Two petitions on the White House’s website, both of them asking President Donald Trump to save the National Endowments for the Arts (NEA) and the National Endowment for the Humanities (NEH), are not registering signatures. The mysterious malfunction was first reported by the Independent.
Both petitions were launched on January 21, several days after the news broke that the Trump team was considering a budget plan that would entirely eliminate the two federal agencies, as well as privatize the Corporation for Public Broadcasting. One petition shows only 44 signatures, despite hundreds of people having tweeted that they signed it. Many have noticed the discrepancy, with one tweeter claiming that the petition had nearly 100,000 signatures yesterday; another says the number was originally in the tens of thousands. The other petition shows 734 signatures, a small climb from the 724 listed earlier today, but does not seem to be accurately counting those who’ve signed based on the sharing rate suggested by social media. It also appears to have been set up only after a previous petition vanished.

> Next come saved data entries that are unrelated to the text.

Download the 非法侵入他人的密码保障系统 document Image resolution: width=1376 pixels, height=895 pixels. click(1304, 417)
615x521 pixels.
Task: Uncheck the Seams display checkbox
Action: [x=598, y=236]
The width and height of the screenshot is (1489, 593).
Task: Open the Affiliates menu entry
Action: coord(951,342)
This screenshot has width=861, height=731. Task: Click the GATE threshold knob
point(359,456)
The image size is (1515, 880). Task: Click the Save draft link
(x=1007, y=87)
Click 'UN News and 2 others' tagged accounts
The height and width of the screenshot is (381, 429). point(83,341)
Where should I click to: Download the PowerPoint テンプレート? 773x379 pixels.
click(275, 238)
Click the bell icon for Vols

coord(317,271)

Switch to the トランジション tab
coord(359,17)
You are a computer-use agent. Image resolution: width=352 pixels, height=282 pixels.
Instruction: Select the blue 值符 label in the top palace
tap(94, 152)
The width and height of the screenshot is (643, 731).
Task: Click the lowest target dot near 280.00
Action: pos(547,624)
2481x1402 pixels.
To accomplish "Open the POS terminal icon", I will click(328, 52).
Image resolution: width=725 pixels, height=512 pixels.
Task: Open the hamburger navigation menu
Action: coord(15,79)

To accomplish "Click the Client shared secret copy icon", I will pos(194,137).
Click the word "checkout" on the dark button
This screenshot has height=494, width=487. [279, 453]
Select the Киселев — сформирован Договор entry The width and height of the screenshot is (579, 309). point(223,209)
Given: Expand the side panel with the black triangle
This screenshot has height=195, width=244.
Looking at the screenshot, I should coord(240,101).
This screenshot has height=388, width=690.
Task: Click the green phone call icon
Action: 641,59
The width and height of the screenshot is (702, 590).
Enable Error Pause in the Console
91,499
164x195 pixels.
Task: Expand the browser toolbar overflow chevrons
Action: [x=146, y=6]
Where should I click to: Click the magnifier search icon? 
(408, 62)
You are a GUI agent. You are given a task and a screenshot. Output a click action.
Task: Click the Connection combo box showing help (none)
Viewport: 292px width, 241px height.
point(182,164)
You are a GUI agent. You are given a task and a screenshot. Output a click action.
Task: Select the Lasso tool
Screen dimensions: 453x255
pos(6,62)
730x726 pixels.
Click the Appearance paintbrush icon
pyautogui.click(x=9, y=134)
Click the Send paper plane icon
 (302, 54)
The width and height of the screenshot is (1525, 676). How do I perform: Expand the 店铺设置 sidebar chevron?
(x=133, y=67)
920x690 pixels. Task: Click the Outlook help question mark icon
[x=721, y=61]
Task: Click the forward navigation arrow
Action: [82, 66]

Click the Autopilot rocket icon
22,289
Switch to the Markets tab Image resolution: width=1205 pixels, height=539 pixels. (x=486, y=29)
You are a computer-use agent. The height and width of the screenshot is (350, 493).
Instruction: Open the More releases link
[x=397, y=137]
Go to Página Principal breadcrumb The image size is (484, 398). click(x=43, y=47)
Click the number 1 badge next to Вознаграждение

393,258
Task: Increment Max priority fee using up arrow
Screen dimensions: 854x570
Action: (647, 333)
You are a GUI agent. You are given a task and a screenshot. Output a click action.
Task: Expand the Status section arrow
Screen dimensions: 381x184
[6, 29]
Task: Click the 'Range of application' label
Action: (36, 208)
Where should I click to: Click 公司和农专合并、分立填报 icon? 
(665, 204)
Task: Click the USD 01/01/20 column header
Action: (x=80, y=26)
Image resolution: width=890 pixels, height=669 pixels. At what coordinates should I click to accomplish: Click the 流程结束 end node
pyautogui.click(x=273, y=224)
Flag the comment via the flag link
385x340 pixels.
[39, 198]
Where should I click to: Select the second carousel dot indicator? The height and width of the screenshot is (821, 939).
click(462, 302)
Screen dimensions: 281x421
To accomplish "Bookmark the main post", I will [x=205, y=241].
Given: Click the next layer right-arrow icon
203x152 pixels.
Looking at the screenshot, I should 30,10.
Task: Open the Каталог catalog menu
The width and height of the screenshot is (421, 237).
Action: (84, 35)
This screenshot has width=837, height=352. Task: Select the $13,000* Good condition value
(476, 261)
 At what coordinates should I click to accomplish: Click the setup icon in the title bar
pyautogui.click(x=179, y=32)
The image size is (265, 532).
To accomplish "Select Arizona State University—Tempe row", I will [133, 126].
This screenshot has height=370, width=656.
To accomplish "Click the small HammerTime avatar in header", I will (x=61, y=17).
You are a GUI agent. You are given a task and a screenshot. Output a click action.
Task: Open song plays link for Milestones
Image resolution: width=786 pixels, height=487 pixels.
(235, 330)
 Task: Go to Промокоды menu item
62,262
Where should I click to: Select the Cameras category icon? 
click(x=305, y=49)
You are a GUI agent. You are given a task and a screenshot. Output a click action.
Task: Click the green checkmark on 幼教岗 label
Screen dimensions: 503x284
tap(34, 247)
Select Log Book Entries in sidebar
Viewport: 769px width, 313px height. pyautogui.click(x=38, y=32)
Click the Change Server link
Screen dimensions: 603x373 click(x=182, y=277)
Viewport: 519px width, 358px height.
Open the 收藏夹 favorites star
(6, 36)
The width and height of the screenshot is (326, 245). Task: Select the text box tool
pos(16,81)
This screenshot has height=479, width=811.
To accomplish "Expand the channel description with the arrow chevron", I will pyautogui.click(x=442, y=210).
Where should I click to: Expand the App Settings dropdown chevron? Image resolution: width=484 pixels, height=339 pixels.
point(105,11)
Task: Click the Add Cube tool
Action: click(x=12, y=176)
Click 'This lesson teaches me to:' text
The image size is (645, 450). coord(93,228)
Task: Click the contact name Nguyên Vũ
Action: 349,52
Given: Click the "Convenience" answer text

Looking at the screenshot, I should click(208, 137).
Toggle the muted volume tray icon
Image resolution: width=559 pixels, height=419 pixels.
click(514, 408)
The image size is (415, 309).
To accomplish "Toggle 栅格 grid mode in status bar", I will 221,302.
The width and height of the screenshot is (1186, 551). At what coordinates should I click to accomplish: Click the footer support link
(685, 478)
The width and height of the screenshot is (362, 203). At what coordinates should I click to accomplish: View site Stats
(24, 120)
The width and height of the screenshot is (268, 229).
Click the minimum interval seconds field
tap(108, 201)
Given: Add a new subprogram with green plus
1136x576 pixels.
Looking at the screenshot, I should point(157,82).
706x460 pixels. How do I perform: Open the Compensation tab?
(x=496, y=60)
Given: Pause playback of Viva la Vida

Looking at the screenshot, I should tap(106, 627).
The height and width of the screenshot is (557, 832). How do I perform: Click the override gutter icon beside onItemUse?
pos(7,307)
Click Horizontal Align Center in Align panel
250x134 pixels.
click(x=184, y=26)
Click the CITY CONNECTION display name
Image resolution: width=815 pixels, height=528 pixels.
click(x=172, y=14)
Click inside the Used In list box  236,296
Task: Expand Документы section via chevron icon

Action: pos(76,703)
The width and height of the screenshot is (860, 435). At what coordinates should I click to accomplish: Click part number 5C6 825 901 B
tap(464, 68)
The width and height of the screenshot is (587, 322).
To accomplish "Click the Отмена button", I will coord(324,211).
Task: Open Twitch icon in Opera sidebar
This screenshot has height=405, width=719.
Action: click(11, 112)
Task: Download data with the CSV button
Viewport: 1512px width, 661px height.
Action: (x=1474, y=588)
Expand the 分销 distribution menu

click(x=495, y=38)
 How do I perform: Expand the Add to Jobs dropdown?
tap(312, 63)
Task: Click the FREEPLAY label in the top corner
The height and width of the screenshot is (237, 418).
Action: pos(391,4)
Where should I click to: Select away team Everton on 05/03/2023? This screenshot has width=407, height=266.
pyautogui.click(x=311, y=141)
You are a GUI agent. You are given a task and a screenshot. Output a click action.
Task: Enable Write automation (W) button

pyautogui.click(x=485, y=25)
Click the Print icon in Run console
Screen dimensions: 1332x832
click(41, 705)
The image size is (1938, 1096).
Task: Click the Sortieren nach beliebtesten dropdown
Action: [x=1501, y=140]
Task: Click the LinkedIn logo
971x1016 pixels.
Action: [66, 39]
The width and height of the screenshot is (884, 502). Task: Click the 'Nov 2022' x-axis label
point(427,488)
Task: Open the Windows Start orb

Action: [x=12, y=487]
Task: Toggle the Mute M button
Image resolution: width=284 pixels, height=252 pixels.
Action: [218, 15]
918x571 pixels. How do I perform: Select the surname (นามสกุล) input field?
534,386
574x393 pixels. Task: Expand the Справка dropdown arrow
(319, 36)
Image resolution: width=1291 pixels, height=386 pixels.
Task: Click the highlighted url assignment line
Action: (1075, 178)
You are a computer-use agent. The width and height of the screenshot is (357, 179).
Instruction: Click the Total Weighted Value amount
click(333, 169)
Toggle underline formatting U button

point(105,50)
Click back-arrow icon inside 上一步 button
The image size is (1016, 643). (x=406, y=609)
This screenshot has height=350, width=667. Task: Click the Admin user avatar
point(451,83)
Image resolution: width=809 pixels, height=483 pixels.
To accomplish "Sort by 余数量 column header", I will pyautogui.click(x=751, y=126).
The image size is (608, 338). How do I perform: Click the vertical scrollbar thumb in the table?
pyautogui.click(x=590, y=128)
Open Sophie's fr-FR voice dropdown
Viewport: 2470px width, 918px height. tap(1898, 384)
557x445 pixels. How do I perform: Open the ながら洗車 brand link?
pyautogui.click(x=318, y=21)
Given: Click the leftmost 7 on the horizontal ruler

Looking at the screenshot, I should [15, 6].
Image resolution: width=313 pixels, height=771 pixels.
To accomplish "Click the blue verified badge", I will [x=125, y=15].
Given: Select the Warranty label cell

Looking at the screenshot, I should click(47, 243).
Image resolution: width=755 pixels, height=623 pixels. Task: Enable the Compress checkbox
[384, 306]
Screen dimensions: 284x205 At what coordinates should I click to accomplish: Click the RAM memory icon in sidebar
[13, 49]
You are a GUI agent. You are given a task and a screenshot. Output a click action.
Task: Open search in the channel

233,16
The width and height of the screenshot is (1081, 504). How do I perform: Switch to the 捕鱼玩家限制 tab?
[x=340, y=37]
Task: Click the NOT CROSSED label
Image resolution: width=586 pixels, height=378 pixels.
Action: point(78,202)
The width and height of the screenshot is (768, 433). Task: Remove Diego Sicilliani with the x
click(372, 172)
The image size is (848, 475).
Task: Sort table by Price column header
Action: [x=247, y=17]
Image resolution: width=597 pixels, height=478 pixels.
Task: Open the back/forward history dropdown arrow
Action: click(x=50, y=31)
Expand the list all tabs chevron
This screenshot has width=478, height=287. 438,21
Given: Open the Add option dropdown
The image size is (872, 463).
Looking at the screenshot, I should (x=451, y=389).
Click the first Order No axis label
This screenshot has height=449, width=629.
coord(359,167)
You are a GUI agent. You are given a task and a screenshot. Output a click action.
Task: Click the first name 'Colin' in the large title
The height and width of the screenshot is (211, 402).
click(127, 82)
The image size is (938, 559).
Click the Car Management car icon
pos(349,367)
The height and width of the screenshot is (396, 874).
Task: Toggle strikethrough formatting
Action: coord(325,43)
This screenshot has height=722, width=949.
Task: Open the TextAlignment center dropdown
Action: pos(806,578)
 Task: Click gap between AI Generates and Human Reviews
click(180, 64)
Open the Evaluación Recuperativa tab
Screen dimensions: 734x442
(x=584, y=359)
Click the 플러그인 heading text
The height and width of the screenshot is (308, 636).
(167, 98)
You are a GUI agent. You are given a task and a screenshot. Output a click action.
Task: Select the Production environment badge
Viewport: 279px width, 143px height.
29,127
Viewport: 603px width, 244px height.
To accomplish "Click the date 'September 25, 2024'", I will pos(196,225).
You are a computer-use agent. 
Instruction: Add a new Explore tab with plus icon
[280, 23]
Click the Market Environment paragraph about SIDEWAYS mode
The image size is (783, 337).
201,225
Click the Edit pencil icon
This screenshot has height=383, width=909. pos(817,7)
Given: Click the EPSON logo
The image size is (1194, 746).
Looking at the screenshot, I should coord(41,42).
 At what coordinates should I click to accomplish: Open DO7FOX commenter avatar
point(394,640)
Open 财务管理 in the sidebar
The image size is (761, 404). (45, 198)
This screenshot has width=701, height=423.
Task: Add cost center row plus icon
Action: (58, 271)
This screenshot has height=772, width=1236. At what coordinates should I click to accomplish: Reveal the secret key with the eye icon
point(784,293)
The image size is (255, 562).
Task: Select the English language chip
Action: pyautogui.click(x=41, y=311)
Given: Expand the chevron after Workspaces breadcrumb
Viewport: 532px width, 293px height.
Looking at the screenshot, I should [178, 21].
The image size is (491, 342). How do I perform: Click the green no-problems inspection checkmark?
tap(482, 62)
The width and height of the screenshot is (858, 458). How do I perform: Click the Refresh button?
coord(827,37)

As a test, we signed both currently active petitions, verified our email address, and received confirmation that our signatures had been counted, but the number did not increase on either one. What’s more, the confirmation page we were taken to in both cases offered a “short URL” for sharing, in order to “help the petition reach its goal.” The short URL links lead to a White House 404 error page.
It’s unclear if other We the People petitions are experiencing the same issue, or if it’s limited solely to the NEA/NEH requests. Someone we spoke with reported being unable to sign a petition that demands President Trump “immediately” release his full tax returns, but we were able to sign it and watch the number increase to reflect our inclusion. As of this writing, that petition has 338,697 signatures.
The strange case of the NEA/NEH petitions comes amid blatant attempts by Trump to dictate the narrative of his presidency, in everything from press briefings to social media. On January 21, in his first meeting with reporters, White House Press Secretary Sean Spicer lied about the size of the crowd at inauguration, and Trump has since ordered the Environmental Protection Agency and the Departments of the Agriculture and the Interior “to cease communicating with the public through news releases, official social media accounts and correspondence,” the Washington Post reported. Others noted that, on the first day of Trump’s presidency, pages devoted to climate change, LGBTQ rights, and other issues were removed from the White House’s website, as was the option to view the entire site in Spanish.
We called and emailed the White House about the petition malfunctions but have not yet received a response.